We note with interest the approach of Bopp et al. (1) in providing conservative estimates for the prevalence of diabetes in Switzerland and welcome their critical comparison with the 2010 figures from the International Diabetes Federation (IDF) Diabetes Atlas. They show that IDF figures were over twice as high as their estimates.

The authors rightly point out that prevalence data on diabetes from many countries are scarce. In providing national, regional, and global estimates, decisions need to be made on which study or studies are used for a particular country. If a high-quality, up-to-date, nationally representative study in which glucose was measured (either fasting, or better still as part of an oral glucose tolerance test) is available, then that is the obvious choice. But that is not the case for the vast majority of countries, and the choices fall around using less than ideal studies from the same country (where these exist) or in extrapolating from studies done in countries judged to be similar.

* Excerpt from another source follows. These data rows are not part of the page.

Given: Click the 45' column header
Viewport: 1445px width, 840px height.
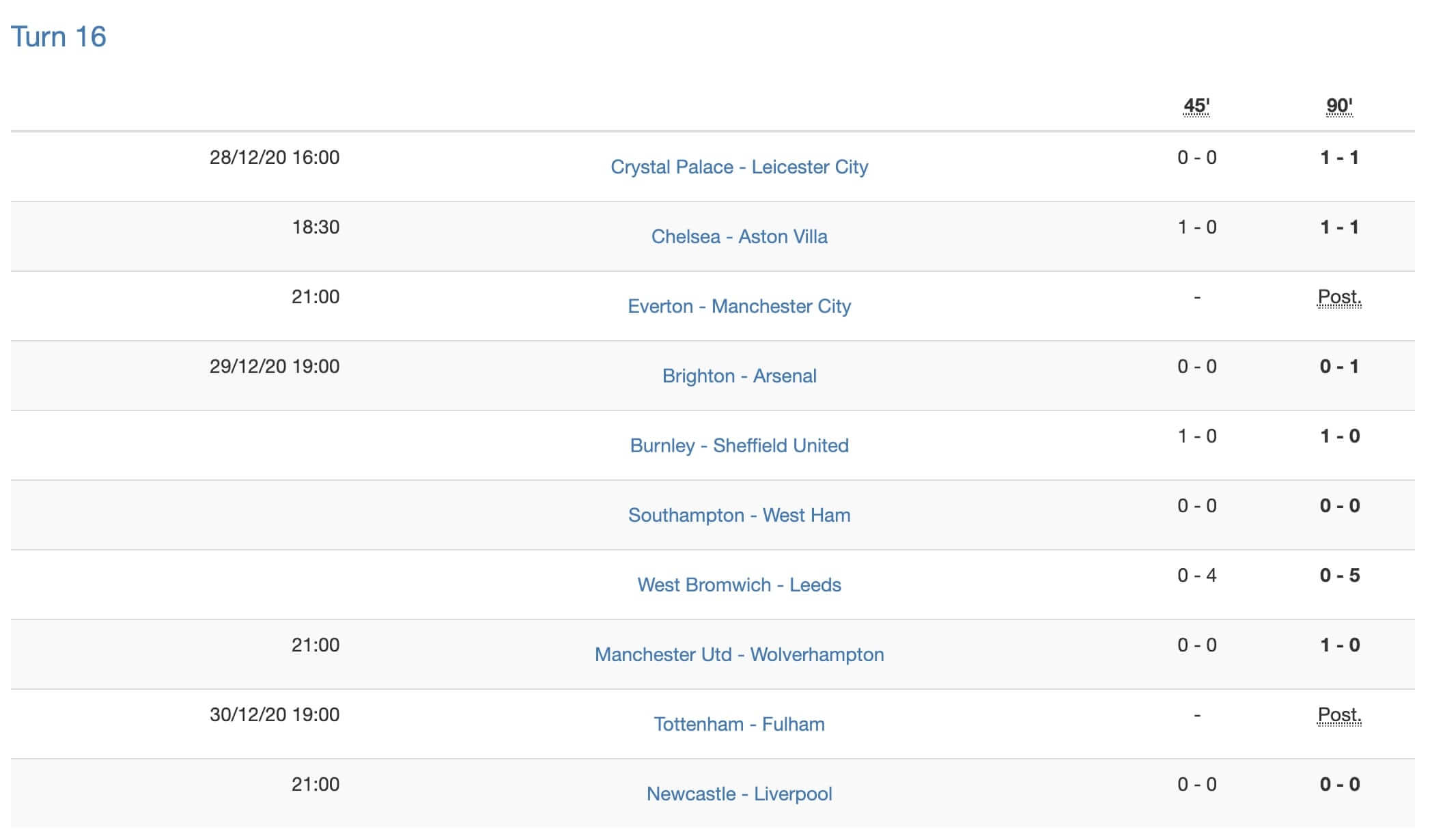Looking at the screenshot, I should click(1196, 106).
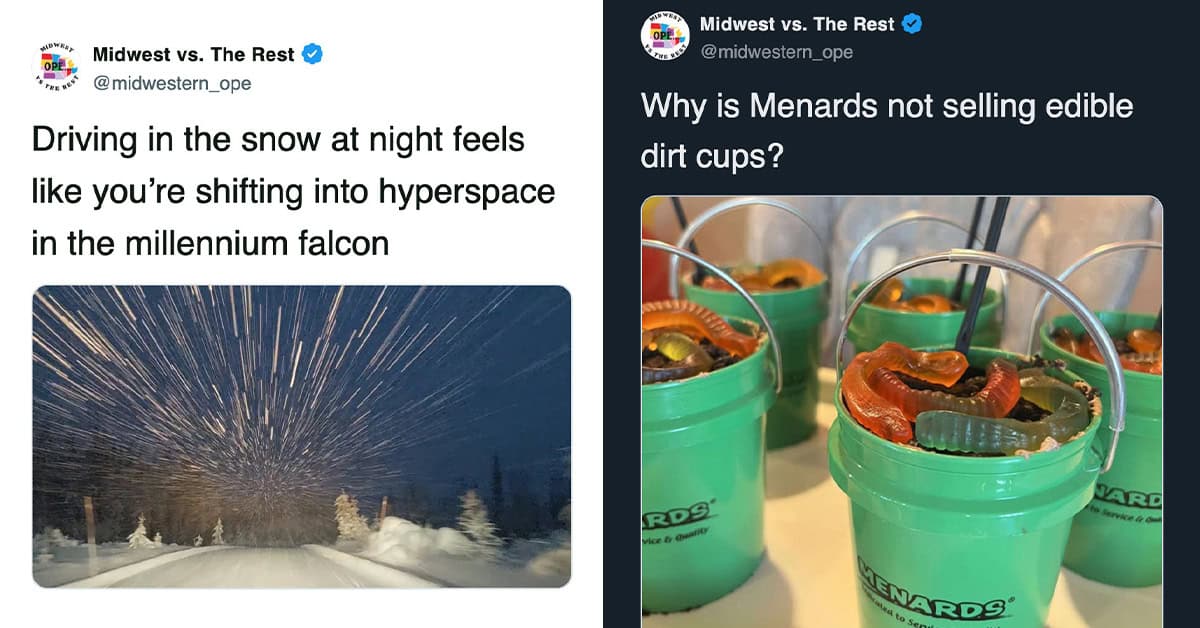Open the green dirt cup buckets photo
This screenshot has width=1200, height=628.
click(x=901, y=411)
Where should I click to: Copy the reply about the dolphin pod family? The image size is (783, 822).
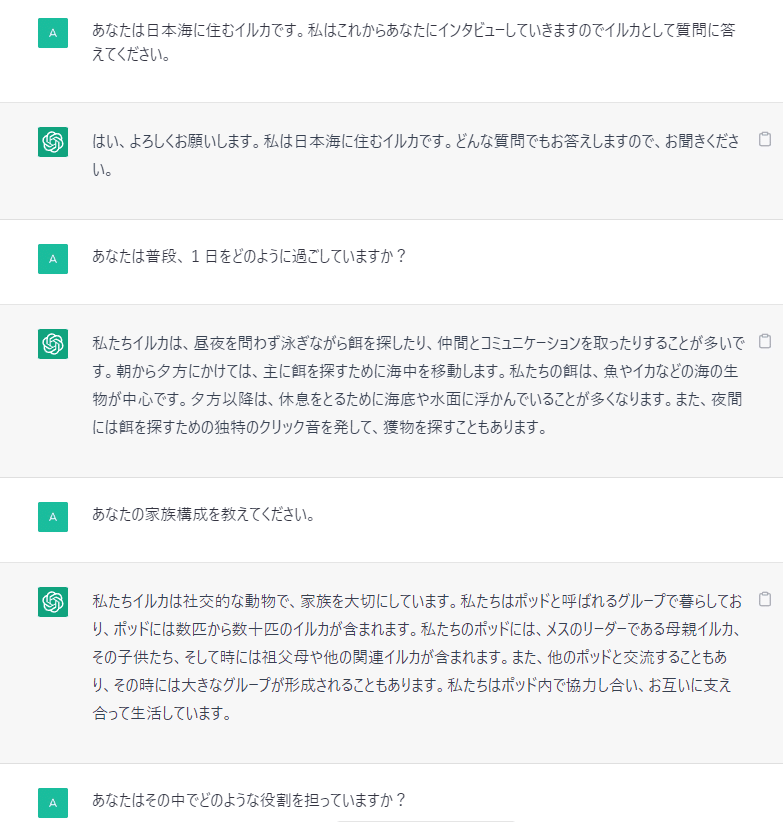point(765,600)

IDF has been working to improve the transparency and reproducibility of how studies are chosen to provide the prevalence estimates for a particular country and has implemented a new approach for the fifth edition of the IDF Diabetes Atlas (2). Within the database of prevalence studies (published and unpublished) maintained by IDF, each is scored for quality against a number of criteria, including age of the study, representativeness, method of identifying diabetes, and so on. The scores used were derived from an expert consultation using the analytic hierarchical process (3). If there is no high-quality study for a given country, which was the case for almost half of the 215 countries and territories included in the fifth edition (2011) of the IDF Diabetes Atlas, results from a “data region” are used as a proxy. A data region represents countries in the same geographical area, of the same economic status (based on the World Bank classification), and the same predominant ethnicity.

When this process was used to determine which study or studies to use for Switzerland for 2011, a nationally representative study from Switzerland of known diabetes was scored as the highest quality study available (4), and an adjustment was made for unknown diabetes. The proportion assumed to have unknown diabetes is based on high scoring studies in the same data region (3) and in this case is around 35%. Using this approach, the total number of adults estimated to have diabetes in Switzerland is approximately 424,000, of which 155,000 are estimated to have undiagnosed diabetes. This total number is considerably lower than 630,000 who were estimated to have diabetes in Switzerland in the fourth edition of the IDF Diabetes Atlas, an estimate that was based on extrapolating from studies in Germany (5) and is closer to the conservative estimates of Bopp et al.

We have published full details of the newly implemented approach to choosing studies from which to estimate national, regional, and global diabetes prevalence (3), and critical comments and suggestions on these would be most welcome.

No potential conflicts of interest relevant to this article were reported.